• ABOUT THIS TASK:
Out of the records below, copy all lines in which the word "gear" occurs.

*** SUPPLIED RECORDS

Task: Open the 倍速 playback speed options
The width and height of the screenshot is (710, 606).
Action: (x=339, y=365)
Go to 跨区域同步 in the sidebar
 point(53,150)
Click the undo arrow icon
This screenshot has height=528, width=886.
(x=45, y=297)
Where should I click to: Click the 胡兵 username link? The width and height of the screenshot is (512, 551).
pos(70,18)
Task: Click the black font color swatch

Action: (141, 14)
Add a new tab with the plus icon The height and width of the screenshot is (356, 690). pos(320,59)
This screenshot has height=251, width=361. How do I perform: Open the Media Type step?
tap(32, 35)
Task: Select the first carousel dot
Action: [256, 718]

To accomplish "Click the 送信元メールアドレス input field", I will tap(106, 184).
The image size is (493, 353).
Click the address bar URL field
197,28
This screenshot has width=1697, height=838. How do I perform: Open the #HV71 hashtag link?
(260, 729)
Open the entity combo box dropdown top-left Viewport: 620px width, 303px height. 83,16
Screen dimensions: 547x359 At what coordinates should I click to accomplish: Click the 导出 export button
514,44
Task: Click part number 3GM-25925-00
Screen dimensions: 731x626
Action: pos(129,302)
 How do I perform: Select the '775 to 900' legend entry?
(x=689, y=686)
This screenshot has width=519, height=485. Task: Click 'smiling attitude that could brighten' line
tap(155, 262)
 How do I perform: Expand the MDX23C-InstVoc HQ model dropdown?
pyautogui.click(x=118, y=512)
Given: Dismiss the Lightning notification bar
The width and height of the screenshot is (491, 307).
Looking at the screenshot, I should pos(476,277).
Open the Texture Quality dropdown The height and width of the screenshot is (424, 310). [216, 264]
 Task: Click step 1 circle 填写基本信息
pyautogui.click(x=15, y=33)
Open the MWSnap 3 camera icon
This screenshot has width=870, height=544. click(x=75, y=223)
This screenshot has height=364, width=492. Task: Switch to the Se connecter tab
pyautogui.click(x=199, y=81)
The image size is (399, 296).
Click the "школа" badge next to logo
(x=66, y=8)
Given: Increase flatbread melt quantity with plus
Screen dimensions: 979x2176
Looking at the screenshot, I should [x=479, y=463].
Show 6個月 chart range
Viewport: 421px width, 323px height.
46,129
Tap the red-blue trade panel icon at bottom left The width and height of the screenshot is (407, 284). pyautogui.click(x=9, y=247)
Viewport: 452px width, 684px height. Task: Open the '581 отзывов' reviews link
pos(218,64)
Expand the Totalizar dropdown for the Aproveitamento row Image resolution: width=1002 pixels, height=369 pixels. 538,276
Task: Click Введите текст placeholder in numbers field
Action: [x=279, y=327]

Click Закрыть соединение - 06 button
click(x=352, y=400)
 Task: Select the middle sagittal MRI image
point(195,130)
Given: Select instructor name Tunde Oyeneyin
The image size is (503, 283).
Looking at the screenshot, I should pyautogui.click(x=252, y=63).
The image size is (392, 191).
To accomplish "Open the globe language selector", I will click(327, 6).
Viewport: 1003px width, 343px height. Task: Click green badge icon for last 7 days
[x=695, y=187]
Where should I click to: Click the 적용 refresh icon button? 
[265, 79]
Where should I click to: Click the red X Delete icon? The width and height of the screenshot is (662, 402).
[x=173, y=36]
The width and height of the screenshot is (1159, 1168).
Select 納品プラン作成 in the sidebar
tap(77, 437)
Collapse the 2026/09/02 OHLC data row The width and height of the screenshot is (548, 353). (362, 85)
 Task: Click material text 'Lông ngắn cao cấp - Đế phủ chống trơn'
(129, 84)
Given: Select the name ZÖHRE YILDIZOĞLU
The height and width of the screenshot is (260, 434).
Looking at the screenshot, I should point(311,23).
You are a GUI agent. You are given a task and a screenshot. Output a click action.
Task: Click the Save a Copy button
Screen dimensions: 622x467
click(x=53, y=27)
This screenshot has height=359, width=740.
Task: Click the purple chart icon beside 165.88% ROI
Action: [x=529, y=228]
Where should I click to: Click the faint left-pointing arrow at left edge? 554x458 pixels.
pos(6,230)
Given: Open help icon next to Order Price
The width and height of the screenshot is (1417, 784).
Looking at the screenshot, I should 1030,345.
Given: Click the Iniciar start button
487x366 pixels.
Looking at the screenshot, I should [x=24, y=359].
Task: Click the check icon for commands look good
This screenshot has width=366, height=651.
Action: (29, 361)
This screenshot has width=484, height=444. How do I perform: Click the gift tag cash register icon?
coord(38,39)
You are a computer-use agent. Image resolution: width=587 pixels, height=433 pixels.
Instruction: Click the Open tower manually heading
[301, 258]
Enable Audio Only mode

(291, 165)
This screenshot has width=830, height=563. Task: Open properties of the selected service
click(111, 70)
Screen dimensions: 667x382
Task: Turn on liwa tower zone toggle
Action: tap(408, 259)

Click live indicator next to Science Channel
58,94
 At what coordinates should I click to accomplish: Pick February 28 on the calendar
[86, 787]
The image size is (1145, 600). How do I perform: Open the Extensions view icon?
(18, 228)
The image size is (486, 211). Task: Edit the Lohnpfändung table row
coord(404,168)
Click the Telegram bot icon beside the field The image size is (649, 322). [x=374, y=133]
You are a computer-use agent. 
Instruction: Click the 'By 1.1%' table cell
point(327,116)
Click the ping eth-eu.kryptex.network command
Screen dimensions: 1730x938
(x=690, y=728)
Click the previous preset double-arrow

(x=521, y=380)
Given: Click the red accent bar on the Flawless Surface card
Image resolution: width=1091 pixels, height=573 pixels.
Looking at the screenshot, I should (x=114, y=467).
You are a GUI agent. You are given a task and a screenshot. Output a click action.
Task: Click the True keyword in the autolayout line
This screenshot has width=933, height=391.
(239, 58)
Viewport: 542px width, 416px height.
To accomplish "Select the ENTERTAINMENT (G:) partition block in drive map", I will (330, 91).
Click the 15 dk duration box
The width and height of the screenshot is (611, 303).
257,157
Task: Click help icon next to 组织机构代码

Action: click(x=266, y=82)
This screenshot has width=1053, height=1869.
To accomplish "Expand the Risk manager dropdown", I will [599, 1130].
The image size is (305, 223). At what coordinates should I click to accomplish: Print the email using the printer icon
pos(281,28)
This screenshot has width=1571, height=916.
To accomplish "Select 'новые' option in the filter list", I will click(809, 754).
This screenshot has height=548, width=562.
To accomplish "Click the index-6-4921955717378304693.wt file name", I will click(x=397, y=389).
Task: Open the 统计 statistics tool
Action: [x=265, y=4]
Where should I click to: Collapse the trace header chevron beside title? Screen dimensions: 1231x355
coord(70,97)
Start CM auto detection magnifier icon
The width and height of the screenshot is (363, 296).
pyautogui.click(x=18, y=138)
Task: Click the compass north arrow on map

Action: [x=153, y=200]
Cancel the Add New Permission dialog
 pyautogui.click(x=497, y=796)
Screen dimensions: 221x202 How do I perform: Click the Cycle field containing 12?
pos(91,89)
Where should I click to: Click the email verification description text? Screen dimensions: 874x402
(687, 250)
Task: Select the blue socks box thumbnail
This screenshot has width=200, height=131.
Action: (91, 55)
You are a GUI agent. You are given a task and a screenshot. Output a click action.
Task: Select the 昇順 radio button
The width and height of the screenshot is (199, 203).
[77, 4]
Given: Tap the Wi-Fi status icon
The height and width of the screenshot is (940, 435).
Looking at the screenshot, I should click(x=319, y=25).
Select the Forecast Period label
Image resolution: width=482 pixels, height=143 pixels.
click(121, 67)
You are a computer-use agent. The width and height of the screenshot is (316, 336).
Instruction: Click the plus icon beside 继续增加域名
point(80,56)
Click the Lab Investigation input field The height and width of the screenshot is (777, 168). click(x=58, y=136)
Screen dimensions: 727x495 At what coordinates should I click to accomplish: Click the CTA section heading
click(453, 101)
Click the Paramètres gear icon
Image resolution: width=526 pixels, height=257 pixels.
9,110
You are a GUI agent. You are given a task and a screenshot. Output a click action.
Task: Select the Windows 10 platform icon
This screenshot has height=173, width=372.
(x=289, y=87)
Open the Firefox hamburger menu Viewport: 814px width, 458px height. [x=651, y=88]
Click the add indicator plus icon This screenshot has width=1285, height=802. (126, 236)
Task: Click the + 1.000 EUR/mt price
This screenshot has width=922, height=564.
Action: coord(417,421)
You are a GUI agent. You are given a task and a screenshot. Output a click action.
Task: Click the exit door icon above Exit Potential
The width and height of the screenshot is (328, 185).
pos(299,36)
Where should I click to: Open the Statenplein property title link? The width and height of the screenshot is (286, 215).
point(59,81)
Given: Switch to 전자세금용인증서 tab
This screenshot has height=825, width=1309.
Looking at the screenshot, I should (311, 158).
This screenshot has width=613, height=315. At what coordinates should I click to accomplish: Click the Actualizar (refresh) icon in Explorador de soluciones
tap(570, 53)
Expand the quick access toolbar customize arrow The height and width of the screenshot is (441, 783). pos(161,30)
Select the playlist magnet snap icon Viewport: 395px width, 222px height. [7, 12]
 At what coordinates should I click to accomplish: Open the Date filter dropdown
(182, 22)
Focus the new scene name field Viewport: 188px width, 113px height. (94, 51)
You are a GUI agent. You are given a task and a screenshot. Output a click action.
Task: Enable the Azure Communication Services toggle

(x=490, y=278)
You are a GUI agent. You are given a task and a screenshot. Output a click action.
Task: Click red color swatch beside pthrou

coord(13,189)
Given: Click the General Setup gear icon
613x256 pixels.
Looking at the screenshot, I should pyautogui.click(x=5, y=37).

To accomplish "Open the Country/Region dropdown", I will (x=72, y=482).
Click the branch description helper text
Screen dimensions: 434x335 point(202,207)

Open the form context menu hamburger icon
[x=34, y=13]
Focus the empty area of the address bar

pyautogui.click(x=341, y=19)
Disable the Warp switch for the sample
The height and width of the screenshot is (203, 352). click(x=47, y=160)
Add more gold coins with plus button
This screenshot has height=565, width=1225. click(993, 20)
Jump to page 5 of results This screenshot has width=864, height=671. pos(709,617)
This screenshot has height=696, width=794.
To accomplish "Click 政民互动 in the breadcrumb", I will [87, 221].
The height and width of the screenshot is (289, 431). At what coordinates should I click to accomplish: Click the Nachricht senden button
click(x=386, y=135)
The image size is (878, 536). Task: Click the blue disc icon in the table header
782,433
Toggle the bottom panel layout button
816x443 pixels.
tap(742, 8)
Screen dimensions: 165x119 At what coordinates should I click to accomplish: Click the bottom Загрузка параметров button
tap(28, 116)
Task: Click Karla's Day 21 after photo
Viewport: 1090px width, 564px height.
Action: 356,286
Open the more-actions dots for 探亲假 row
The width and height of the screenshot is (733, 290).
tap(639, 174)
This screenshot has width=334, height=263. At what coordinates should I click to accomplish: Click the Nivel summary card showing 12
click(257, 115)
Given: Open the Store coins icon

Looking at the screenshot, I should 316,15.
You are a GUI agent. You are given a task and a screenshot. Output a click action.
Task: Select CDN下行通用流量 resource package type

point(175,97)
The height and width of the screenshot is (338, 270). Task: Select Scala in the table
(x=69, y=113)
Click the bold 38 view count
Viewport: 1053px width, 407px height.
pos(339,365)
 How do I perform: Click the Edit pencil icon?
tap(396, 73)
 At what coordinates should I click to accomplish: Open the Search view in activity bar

******

• EXERCISE RESPONSE:
Click the Paramètres gear icon
Given: Click the General Setup gear icon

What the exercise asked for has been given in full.